心配そうに問い掛けてくるは、人一倍仲間思いであるリナリー。
彼女にも笑顔で首を横に振る。
イノセンスの手掛かりとはならなかったが、ある意味では一つの悩み事が消えた。
これならば本来の任務に集中できるだろう。

双子と別れ、クロウリー達と合流を果たした雪の頭は既に次へと切り替わっていた。
夢のような魔法の世界は離れてしまえば、本当に夢ではなかったのだろうかと思わせる。
一般市民からすれば充分にイノセンスやAKUMAも浮世離れしているだろうが、雪にとっての現実はここだ。

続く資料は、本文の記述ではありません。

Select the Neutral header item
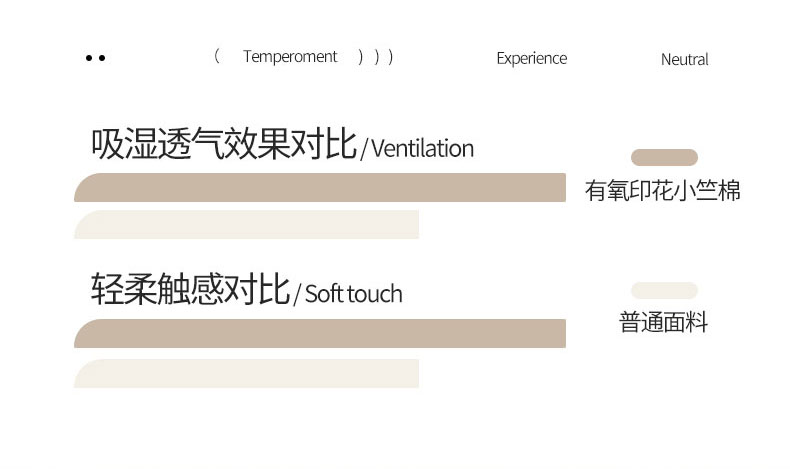 [684, 59]
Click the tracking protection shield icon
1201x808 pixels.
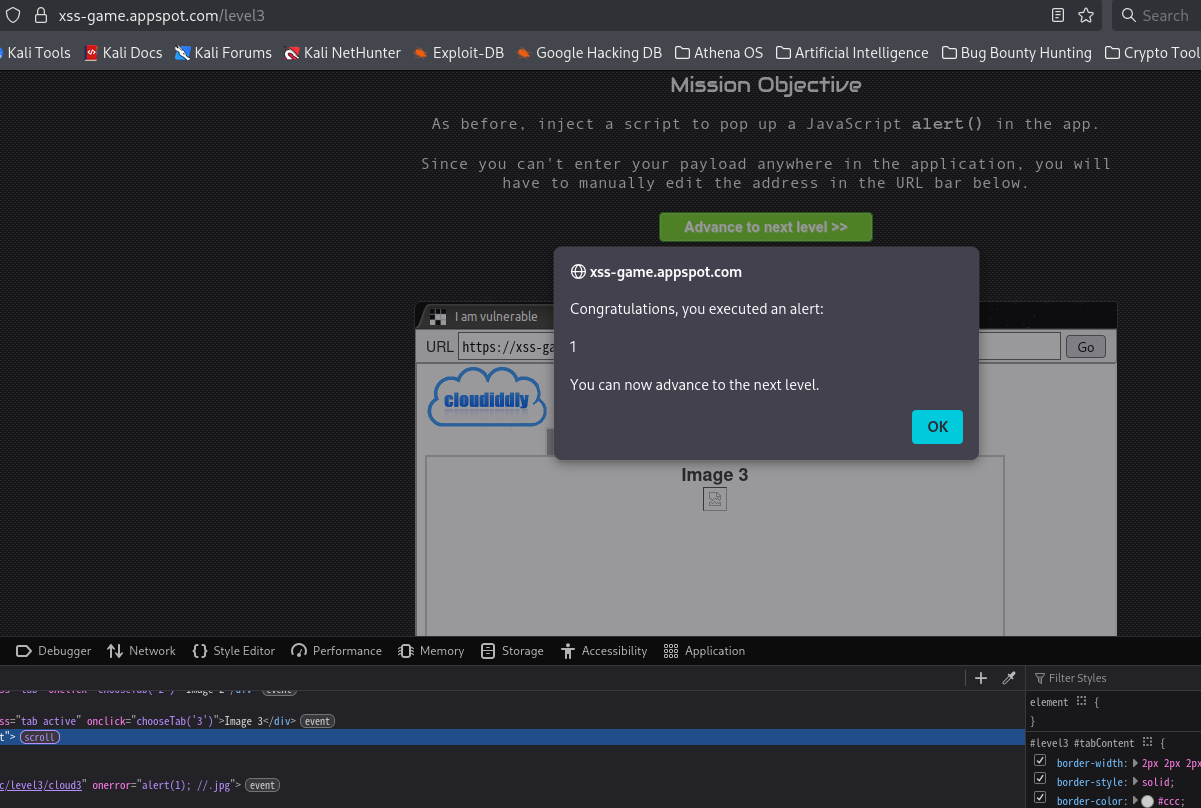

「えらく聞き分けが良いですね…洗脳でもされたのでは?」

「されてないから。人をイッちゃってるような目で見ないでくれる?」



疑わしそうな目で見てくるトクサには、同じに眉間に皺を寄せて手で払う。
兎にも角にも、すべきことは一つだ。



「とにかく、赤毛の説明はちゃんとするから。皆も明日から準備お願いね」

「準備って?」

「なんであるか?」

「昼食時に言ったでしょ」



合流を果たす間に、例の物がリヴァプールの地に着いたと雪に報告があった。
流石こういう時には仕事が早いと、妹ラブな室長には感心したものだ。



「必要なものは全部揃ったから」



既に陽も暮れ、暗い夜空は一日の終わりを告げている。



「舞踏会の準備、しないとね」



煌びやかな舞台まで、もう数日とない。